> **TASK TO CARRY OUT**: All entries below must be written out verbatim, and the images must be dropped.

> **MATERIAL SHOWN**:

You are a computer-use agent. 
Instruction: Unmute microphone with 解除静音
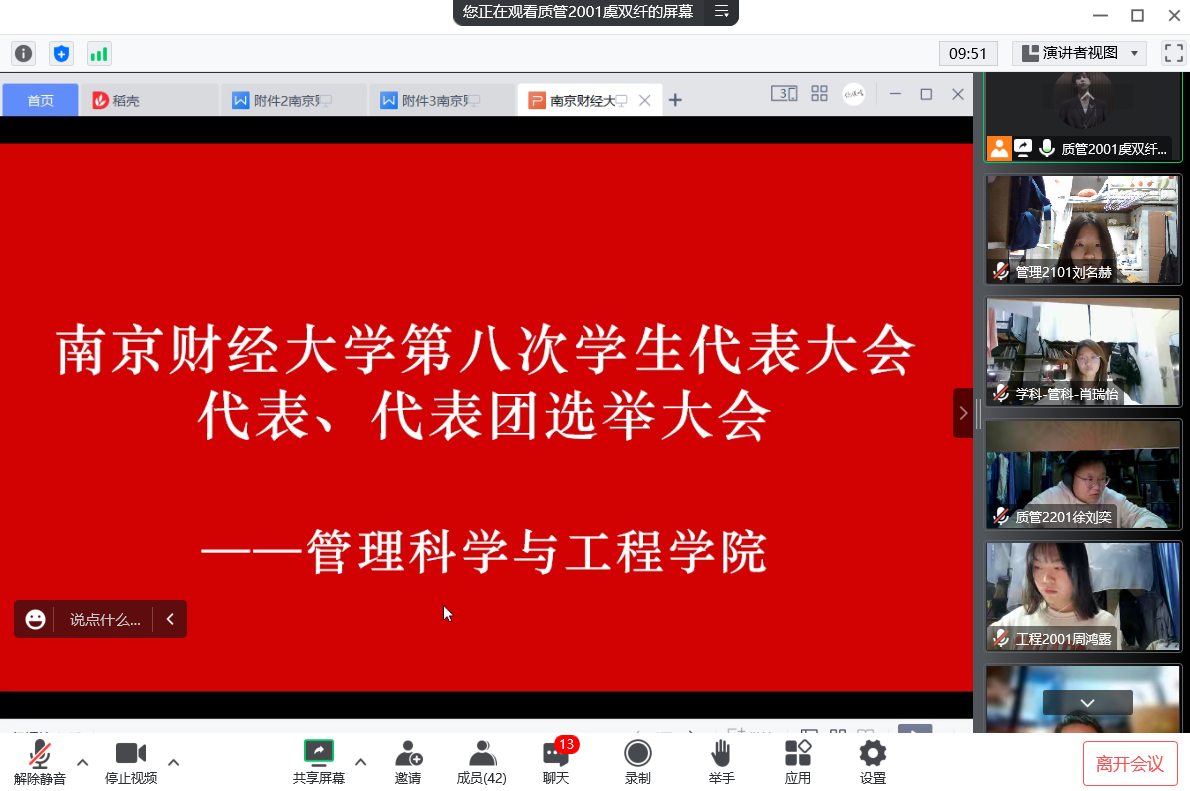tap(40, 762)
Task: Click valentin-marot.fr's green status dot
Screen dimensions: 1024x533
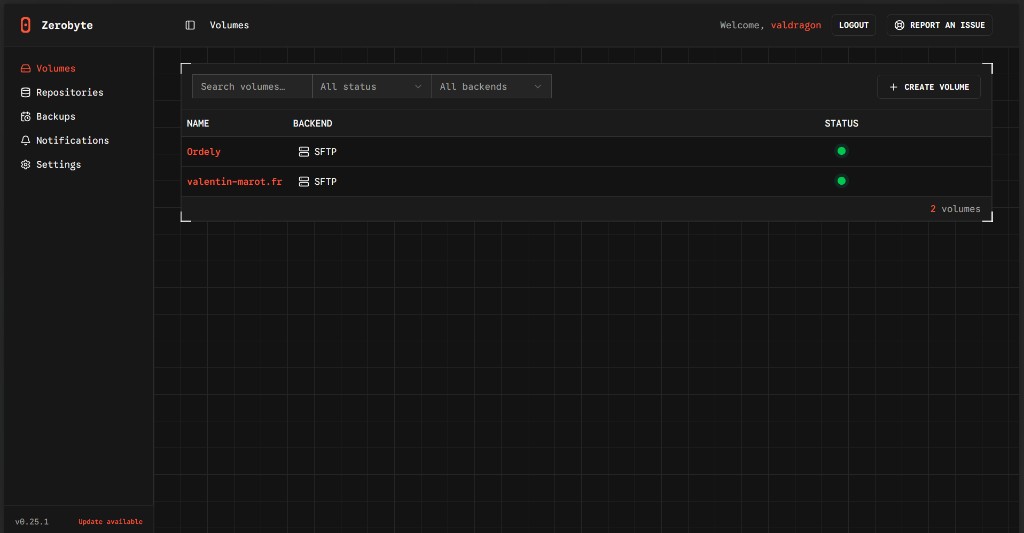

> **RESULT**:
You are a computer-use agent. 
Instruction: Unmute microphone with 解除静音
tap(40, 762)
Task: Click valentin-marot.fr's green status dot
Screen dimensions: 1024x533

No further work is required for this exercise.